Math Puzzlers in Classic Poems
Review posted May 3, 2012.
Harcourt Children's Books, 2012. 37 pages.
I feel a tiny bit sheepish by how much fun I find in this book. J. Patrick Lewis, Children's Poet Laureate, has parodied 14 classic poems that children may well be familiar with and has inserted... a math problem.
These problems are not particularly tricky. Though I suppose that depends on the child's age. (There is some multiplication and division, so this is more for upper elementary grades.) At times it's not totally clear exactly what they want you to figure out (though that is given in the upside-down answers on the next page). But the parodies are definitely playful.
Could there possibly be a better way to get a kid to do word problems for fun and without fear?
The poems, after the title, list the poem they are inspired by.

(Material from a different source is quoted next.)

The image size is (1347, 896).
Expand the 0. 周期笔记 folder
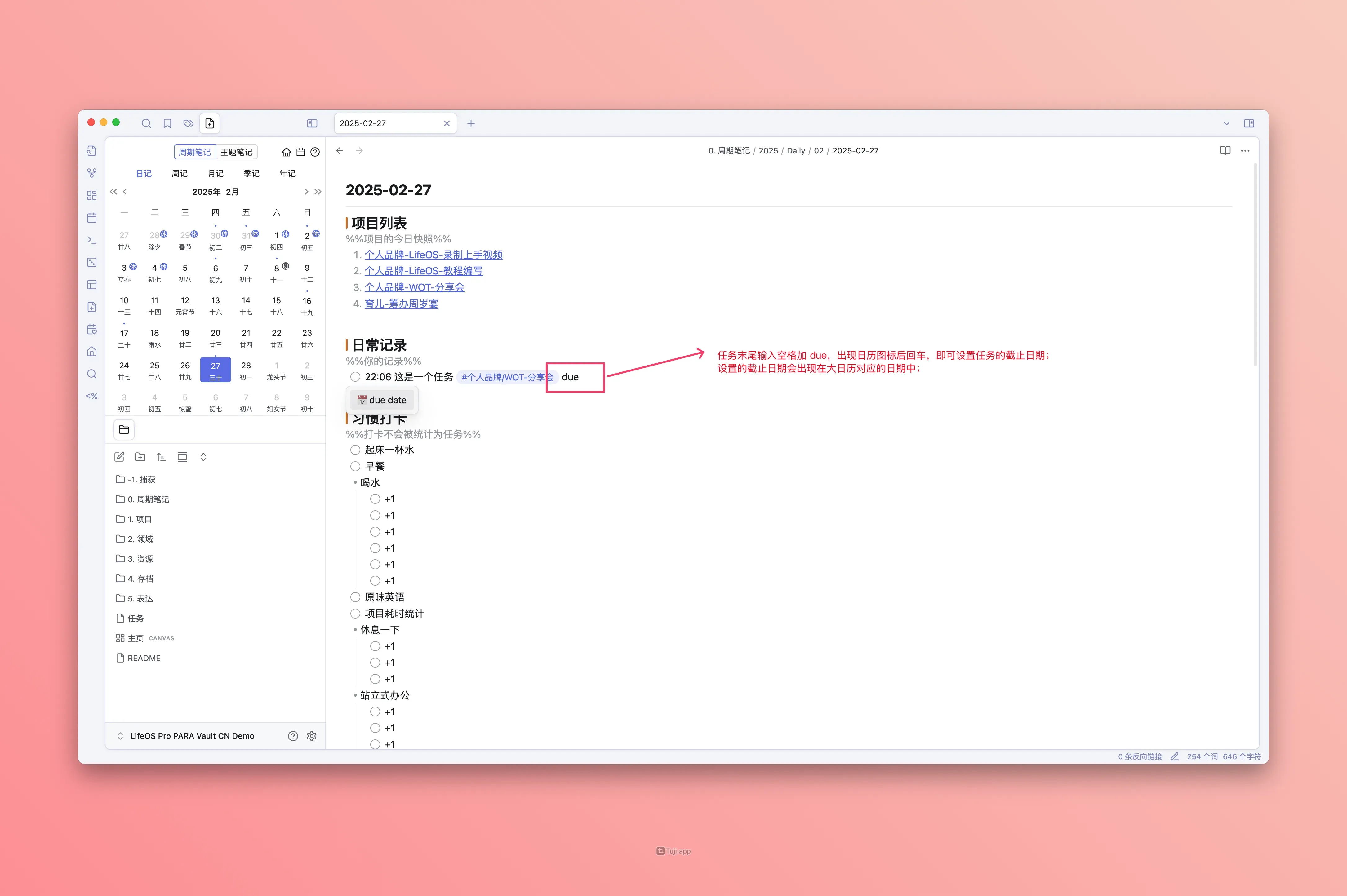(x=148, y=499)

Here's the end of "Edgar Allan Poe's Apple Pie," the one inspired by "The Raven":
I ignored the frightful stranger
Knocking, knocking . . . I, sleepwalking,
Pitter-pattered toward the pantry,
Took a knife from the kitchen drawer,
And screamed aloud, "How many cuts
Give me ten pieces?" through the door,
The stranger bellowed, "Never four!"
Another favorite for me is the one that plays off a poem I love, "Us Two," by A. A. Milne. Here's the beginning:
Wherever I am, there's always Boo.
Boo in the flowers with me.
The size of our garden is eight by two.
"How much wire for the fence," says Boo,
"If it wraps all around as it ought to do?
Let's guess together," says Boo to me.
"Let's guess together," says Boo.
With some, like "Robert Frost's Boxer Shorts," he goes for silly. "Langston Hughes's Train Trip" uses some trickier math. "Edward Lear's Elephant with Hot Dog" is just a limerick.
That should give you an idea of what's going on here. Some quite silly fun. With math!